Ashtyn loves tumbling. She’s a competitive cheerleader and she plays softball too.

Towards the end of the last school year, though, she was getting sick a lot.

“Intermittent headaches, nausea, vomiting,” Brittney said.

After about a month, yet another call came to come pick Ashtyn up early from school. Kiara had had enough.

The family ended up in the Emergency Room.

That’s where an MRI showed a tumor.

“April 9th, 2018 was the day our lives changed forever,” Brittney said.

“I just was like i want my baby. I wanted to hold her. I wanted her back and I just was like how, why did this happen to her? What did I do so wrong for her to have to go through something like this…hearing that a mass is on a brain instantly makes you think that that’s the end of it,” Kiara said.

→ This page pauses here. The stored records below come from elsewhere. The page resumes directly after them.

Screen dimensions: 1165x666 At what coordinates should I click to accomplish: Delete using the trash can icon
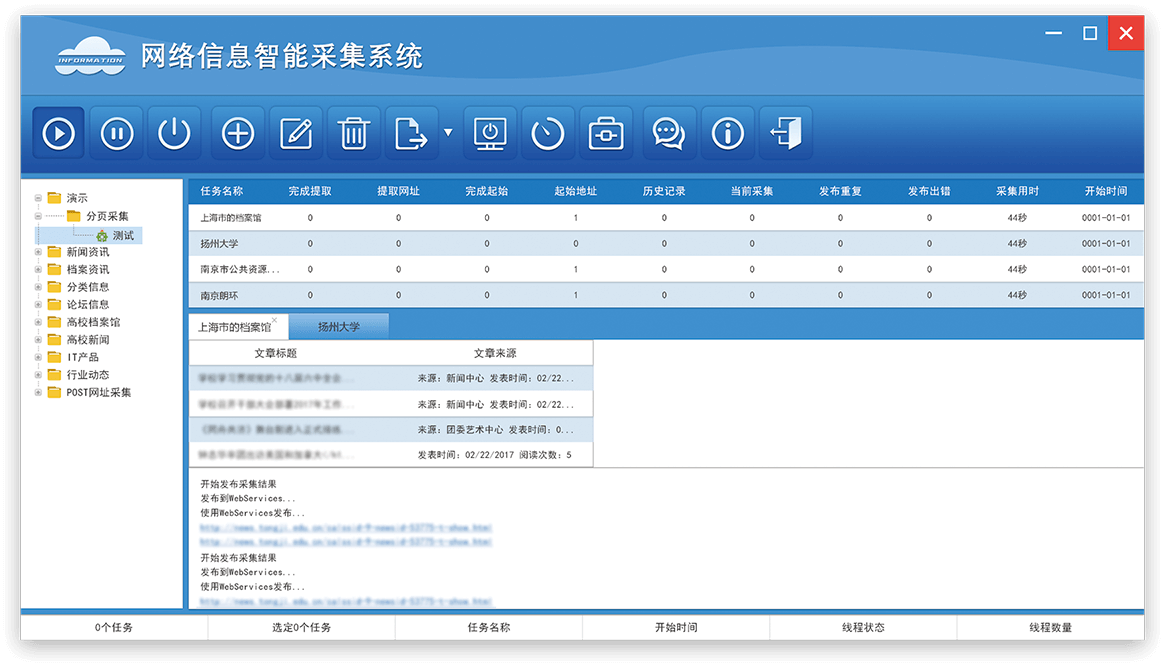pos(353,133)

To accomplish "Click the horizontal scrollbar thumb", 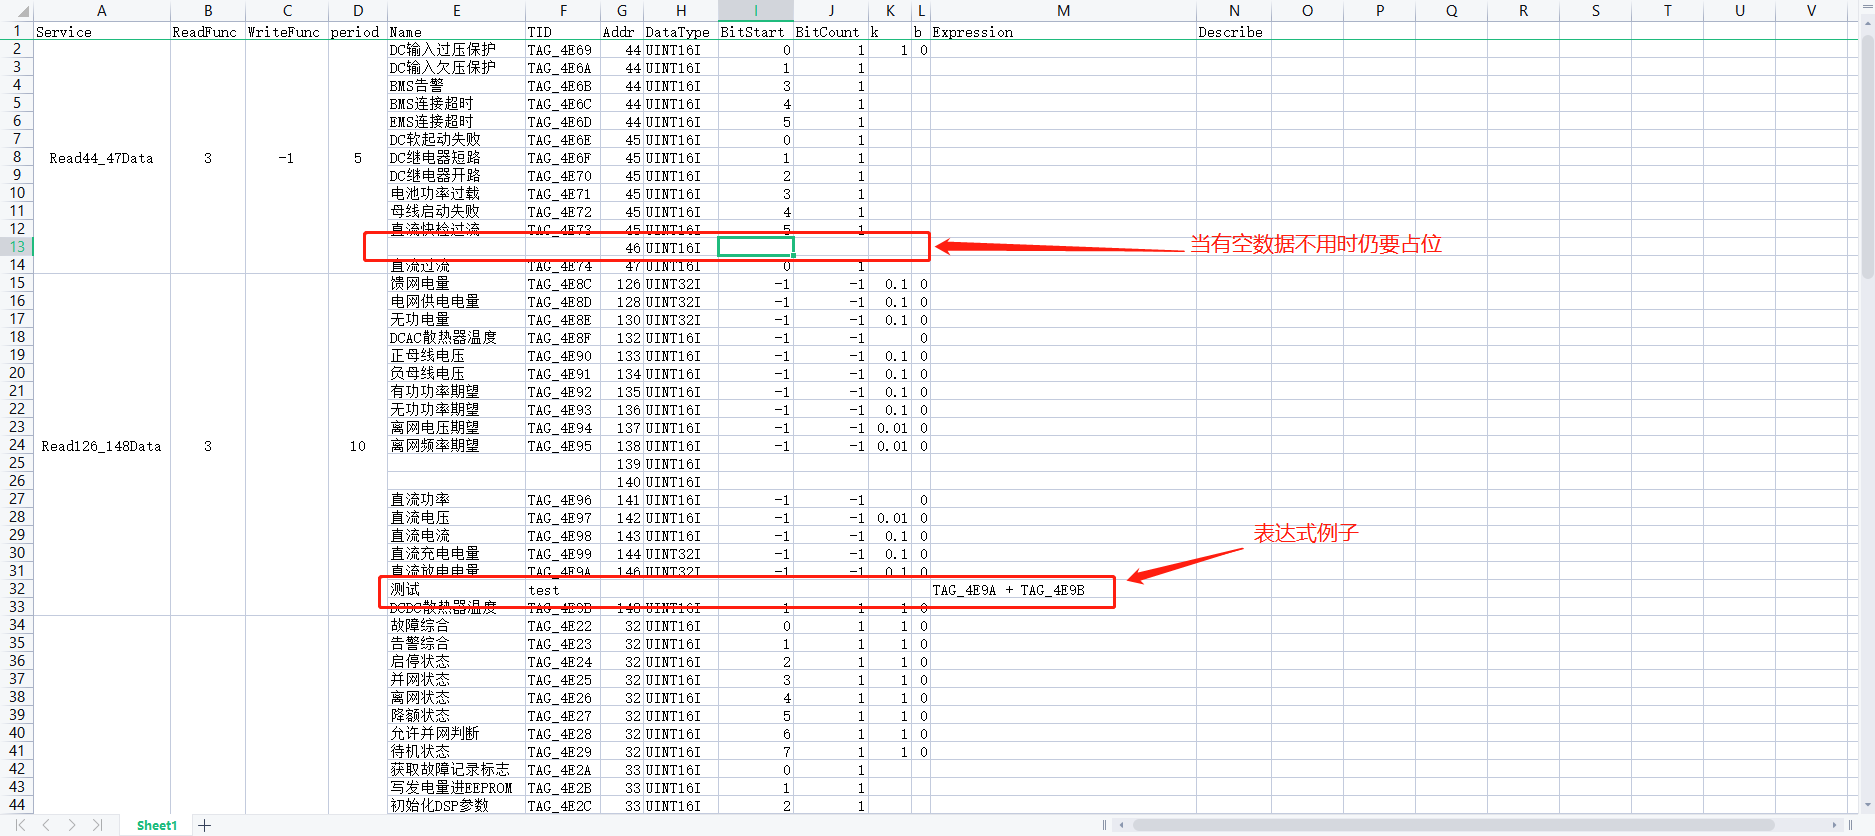I will click(x=1450, y=825).
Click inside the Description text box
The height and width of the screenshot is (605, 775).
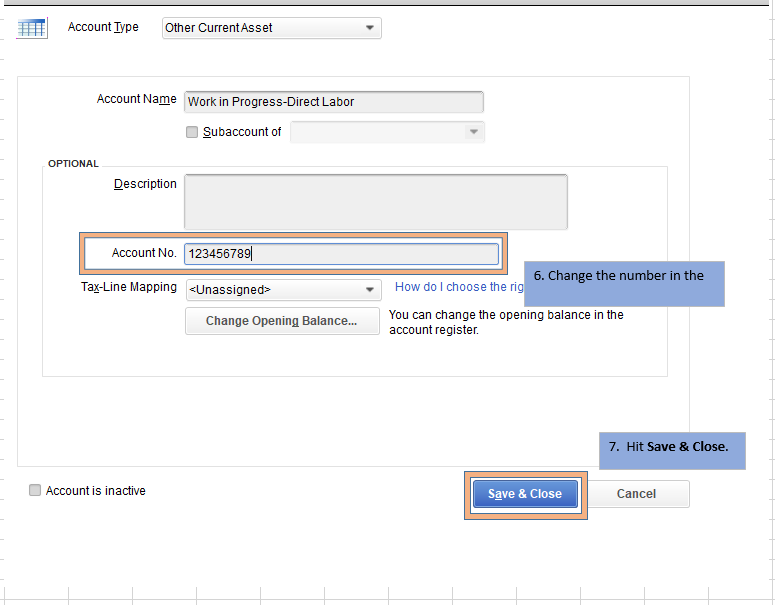375,202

It was far from the end, though. It was just the beginning, really.

Two days later, Ashtyn had her first brain surgery.

“I explained to her she had a sick spot, a boo boo in her brain,” Kiara said.

After surgery, the family learned it was a form of medulloblastoma, the most common malignant brain tumor among kids, according to St. Jude Children’s Research Hospital, which Kiara remembered from commercials.

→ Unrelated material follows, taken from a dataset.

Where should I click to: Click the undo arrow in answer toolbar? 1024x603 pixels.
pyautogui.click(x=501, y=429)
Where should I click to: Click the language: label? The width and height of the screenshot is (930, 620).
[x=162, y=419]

“Kiara was like, ‘We’re going to St. Jude,’ like no thought, no second guessing,” Brittney remembered.

Kiara was right. Norton Children’s didn’t feel comfortable treating Ashtyn’s cancer.

The family had to find a way to leave behind work, their dog, and their older daughter to head to Memphis.

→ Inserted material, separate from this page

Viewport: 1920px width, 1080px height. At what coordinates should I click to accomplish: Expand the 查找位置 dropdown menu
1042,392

“The fact that we walked in at 10 p.m. and they knew us by name was breathtaking,” Brittney said.

The Richardsons spent more than half a year at St. Jude as Ashtyn underwent a second surgery, radiation, and chemo.

“I literally saw my baby at her very lowest points where she did not look like she even wanted to wake up another day where she didn’t want to eat and she had lost so much weight to the point I was giving her a bath one day and I just started crying because I could literally see every single bone down her spine,” Kiara said.

St. Jude was there to ease worries.

The whole time, just like every family at the hospital, they never had to pay a bill.

They didn’t have to worry about paying for housing, food, or travel.

They were just able to focus on Ashtyn.

Finally, just in time for Christmas, they got to go home with a healthy kid.

“It’s an emotional toll and it’s stressful and you worry, but you try to remain faithful and to get to the point where someone tells you she’s done with treatment, I can’t even, I can’t put into words the way I felt in that moment,” Brittney said.

Now, Ashtyn is back to school, back to tumbling and softball. She’s even started dance.

This spring, a year after Ashtyn’s diagnosis, the Richardsons came from Louisville to see the St. Jude dream home in Lexington.

Every $100 ticket purchased to win it helps families at St. Jude so they too can focus all their attention on healing because no parent plans this.

“I never ever imagined that I was going to be there,” Kiara said.

Neither did Brittney when every month for the last ten years she sent money to St. Jude, never knowing her own daughter would one day need its help.

“We say all the time, they gave our baby a second life, a second chance at this thing and we didn’t have to say bye to her at five,” Brittney said.

You, too, could help just by buying a raffle ticket.

“You’ll win something that is amazing, but think of it more than just donating to win a house or win something. You’re literally donating to save a life and because of donations like that, our daughter has a life,” Brittney said.